[Math] Roles of $\bf A^TA$ ($\text {A transpose A}$) matrices in orthogonal projection

linear algebraprojection-matrices

$\bf A^TA$ forms (or equivalently (?) positive semidefinite matrices, or more particularly, covariance matrices($\bf \Sigma$)) are linked in practice to many operations in which data points are orthogonally projected:

  1. In ordinary linear regression (OLS) is part of the projection matrix $\bf P = X(\color{blue}{X^TX})^{−1}X^T$ of the "dependent variable" on the column space of the model matrix.

  2. In principal component analysis (PCA) the data is projected on the eigenvectors of the covariance matrix.

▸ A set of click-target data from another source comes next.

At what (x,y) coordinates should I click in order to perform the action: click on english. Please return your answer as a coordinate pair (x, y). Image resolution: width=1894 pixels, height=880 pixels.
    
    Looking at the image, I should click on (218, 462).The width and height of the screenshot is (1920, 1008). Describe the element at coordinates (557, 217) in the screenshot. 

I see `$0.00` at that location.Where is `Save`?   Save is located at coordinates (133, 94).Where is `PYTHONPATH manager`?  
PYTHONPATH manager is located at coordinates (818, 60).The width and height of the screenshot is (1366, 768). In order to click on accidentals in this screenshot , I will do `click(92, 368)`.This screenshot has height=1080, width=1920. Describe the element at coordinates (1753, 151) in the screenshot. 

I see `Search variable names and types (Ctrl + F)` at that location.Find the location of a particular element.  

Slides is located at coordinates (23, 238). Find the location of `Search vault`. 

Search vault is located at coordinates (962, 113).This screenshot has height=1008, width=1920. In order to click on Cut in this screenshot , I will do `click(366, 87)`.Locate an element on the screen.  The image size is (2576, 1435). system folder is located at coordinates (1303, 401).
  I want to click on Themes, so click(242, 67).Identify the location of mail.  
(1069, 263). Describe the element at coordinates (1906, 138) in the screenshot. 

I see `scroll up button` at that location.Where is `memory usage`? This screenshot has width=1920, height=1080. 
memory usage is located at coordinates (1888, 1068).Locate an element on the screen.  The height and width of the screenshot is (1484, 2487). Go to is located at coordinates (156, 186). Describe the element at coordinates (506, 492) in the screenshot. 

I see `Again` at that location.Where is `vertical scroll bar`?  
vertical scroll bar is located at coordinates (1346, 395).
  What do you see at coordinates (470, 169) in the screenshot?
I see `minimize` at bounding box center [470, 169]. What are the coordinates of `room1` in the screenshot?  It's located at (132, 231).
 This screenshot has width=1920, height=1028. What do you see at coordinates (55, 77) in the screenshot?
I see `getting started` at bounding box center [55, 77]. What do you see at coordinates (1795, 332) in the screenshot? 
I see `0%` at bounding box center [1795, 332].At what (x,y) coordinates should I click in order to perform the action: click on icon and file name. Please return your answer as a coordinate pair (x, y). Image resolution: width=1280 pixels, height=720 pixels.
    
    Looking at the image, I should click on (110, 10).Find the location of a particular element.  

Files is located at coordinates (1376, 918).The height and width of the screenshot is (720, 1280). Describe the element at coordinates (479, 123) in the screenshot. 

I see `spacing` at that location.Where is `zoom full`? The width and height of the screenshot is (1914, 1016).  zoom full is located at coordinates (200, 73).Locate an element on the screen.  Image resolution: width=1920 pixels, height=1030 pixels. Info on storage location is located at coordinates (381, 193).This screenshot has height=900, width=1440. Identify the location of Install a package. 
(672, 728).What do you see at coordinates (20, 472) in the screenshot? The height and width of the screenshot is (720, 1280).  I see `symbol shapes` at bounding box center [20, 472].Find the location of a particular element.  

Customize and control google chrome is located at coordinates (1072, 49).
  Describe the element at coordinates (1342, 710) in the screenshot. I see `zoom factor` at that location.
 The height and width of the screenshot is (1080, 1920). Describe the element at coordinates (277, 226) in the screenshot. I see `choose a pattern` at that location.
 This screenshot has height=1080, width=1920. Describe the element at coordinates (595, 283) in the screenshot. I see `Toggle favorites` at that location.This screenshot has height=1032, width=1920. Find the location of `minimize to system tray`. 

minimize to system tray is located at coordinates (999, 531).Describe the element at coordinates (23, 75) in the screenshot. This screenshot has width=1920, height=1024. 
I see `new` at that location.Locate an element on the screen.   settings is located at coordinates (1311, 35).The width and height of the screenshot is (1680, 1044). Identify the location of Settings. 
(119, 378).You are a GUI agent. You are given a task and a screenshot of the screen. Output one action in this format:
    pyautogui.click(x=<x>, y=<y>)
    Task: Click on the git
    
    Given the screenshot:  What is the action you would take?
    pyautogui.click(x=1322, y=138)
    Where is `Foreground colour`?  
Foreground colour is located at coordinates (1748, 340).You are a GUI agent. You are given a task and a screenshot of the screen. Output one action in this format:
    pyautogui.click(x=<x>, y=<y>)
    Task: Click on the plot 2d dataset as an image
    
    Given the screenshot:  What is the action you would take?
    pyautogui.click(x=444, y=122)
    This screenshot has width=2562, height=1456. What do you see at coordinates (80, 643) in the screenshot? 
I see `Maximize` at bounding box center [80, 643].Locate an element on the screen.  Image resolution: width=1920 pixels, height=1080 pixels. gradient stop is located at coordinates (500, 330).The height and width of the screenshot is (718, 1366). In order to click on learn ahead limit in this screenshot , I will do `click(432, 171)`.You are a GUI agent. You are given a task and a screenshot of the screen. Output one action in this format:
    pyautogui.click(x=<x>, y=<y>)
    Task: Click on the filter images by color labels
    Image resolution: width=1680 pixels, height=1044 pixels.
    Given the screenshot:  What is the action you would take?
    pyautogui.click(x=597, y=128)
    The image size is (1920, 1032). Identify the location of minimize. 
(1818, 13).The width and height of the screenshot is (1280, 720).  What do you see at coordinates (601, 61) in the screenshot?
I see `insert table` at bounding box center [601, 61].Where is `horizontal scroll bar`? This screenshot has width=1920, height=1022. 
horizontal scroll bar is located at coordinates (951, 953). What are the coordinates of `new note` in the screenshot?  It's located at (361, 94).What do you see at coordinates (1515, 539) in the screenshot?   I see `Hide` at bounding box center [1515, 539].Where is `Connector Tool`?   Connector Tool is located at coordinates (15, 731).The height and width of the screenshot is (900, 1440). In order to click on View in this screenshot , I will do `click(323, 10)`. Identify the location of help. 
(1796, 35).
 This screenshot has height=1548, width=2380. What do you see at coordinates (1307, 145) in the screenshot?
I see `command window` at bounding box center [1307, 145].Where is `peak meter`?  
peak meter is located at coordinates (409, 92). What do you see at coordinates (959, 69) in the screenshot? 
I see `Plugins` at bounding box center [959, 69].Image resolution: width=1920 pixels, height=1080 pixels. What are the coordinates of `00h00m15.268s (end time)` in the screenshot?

  3. The covariance matrix informs white random "white" samples into diagonal projections in Gaussian processes, which seems intuitively to correspond to a way of projecting.

But I am looking at a unifying explanation. A more generic concept.

In this regard, I have come across the sentence, "It is as if the covariance matrix stored all possible projection variances in all directions," a statement seemingly supported by the fact that a for data cloud in $\mathbb R^n$, the variance of the projection of the points onto a unit vector $\bf u$ will be given by $\bf u^T \Sigma u$.

So is there a way of unify all these inter-related properties into a single set of principles from which all the applications and geometric derivations can be seen?

I believe that the unifying theme is related to the the orthogonal diagonalization $\bf A^T A = U^T D U$ as mentioned here, but I'd like to see this idea explained a bit further.


EXEGETICAL APPENDIX for novices:

It was far from self-evident, but after some help by Michael Hardy and @stewbasic, the answer by Étienne Bézout may be starting to click. So like in the move Memento, I'd better tattoo what I got so far here in case it is blurry in the morning:

Concept One:

Block matrix multiplication:

\begin{align}
A^\top A & = \begin{bmatrix} \vdots & \vdots & \vdots & \cdots & \vdots \\
a_1^\top & a_2^\top & a_3^\top & \cdots & a_{\color{blue}{\bf n}}^\top\\
\vdots & \vdots & \vdots & \cdots & \vdots\end{bmatrix}
\begin{bmatrix}
\cdots & a_1 & \cdots\\
\cdots & a_2 & \cdots \\
\cdots & a_3 & \cdots \\
& \vdots&\\
\cdots & a_{\color{blue}{\bf n}} & \cdots
\end{bmatrix}\\
&= a_1^\top a_1 + a_2^\top a_2 + a_3^\top a_3 + \cdots+a_n^\top a_n\tag{1}
\end{align}

where $a_i$'s are $[\color{blue}{1 \times \bf n}]$ row vectors.


Concept Two:

The $\color{blue}{\bf n}$.

We have the same dimensions for the block matrix multiplication $\bf \underset{[\text{many rows} \times \color{blue}{\bf n}]}{\bf A^\top}\underset{[\color{blue}{\bf n} \times \text{many rows}]}{\bf A} =\large [\color{blue}{\bf n} \times \color{blue}{\bf n}] \small \text{ matrix}$, as for each individual summand $\bf a_i^\top a_i$ in Eq. 1.


Concept Three:

$\bf a_i^\top a_i$ is deceptive because of the key definition: row vector.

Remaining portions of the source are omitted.